Wednesday, December 08, 2004

celebrating hanukkah

Count me and my family among the number of Christians making an effort to celebrate Hanukkah. It's partly to educate the girls about other cultures and ways of doing things, partly to educate them about Judaism, and partly to build their knowledge and appreciation of what God has done for his people.

My calendar has Dec. 8 marked as the first day of Hanukkah -- stupid Gentile that I am, I believed it, when I should have realized that Hanukkah would start at sundown Dec. 7. (Actually, I did suspect that, but failed to check.)
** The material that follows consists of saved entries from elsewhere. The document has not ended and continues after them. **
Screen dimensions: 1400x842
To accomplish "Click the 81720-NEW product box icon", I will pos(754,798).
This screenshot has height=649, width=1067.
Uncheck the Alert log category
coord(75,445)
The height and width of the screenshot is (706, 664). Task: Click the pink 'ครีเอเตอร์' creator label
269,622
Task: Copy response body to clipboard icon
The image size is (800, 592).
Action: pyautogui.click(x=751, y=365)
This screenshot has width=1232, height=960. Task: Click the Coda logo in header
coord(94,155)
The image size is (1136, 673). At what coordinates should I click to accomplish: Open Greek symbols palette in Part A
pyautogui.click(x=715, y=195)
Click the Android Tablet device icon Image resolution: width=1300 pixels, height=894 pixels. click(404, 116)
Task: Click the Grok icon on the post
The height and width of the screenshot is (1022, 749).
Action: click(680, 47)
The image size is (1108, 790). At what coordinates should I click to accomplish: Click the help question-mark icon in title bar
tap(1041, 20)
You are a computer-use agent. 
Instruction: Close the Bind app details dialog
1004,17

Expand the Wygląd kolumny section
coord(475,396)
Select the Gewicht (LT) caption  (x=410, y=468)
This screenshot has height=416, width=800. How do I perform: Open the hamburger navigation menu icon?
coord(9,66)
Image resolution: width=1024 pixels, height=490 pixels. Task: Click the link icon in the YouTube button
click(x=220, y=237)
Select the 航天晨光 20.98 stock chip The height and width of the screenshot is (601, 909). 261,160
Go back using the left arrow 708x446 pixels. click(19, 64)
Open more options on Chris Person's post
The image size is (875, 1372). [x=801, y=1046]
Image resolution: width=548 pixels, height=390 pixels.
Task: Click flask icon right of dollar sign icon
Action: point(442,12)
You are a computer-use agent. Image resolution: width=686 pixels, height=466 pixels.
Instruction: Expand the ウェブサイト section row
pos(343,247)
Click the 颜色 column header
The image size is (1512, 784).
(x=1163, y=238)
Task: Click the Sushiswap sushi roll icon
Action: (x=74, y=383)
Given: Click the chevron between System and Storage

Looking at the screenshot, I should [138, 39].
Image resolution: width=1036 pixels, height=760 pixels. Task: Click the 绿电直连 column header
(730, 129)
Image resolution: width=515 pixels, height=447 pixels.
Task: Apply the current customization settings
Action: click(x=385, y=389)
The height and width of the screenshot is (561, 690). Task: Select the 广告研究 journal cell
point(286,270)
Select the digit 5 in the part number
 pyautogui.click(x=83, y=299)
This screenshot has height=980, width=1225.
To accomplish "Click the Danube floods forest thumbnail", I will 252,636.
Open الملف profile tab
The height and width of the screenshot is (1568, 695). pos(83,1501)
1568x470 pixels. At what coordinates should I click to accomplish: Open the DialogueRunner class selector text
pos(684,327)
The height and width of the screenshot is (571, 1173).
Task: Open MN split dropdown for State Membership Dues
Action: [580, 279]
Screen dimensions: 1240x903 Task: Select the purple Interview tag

This afternoon, the girls and I went into a Judaica shop in the next town over and bought a menorah and candles. I think I inadvertantly misled the owner into thinking that I'm Jewish. I'm not sure, but I think so. For starters, I always say the opening H in Hanukkah like the "ch" sound at the end of Bach, which is how it's supposed to be pronounced. For a second thing, I explained to E and R in some detail the significance of the menorah and the shamash, told them time and again the story of Judah the Macabbee, and of course R also has a biblical name. I think the girls' curly hair also lent us the image, although R's hair is far blonder than I've ever seen on a Jewish person.

On the other hand, E kept asking me what Hanukkah is, even on the way out. Maybe they thought I haven't been a particularly observant Jew, especially since I acknowledged I was buying the menorah a day late, or maybe that I was a Gentile who had married a Jewish woman. No idea.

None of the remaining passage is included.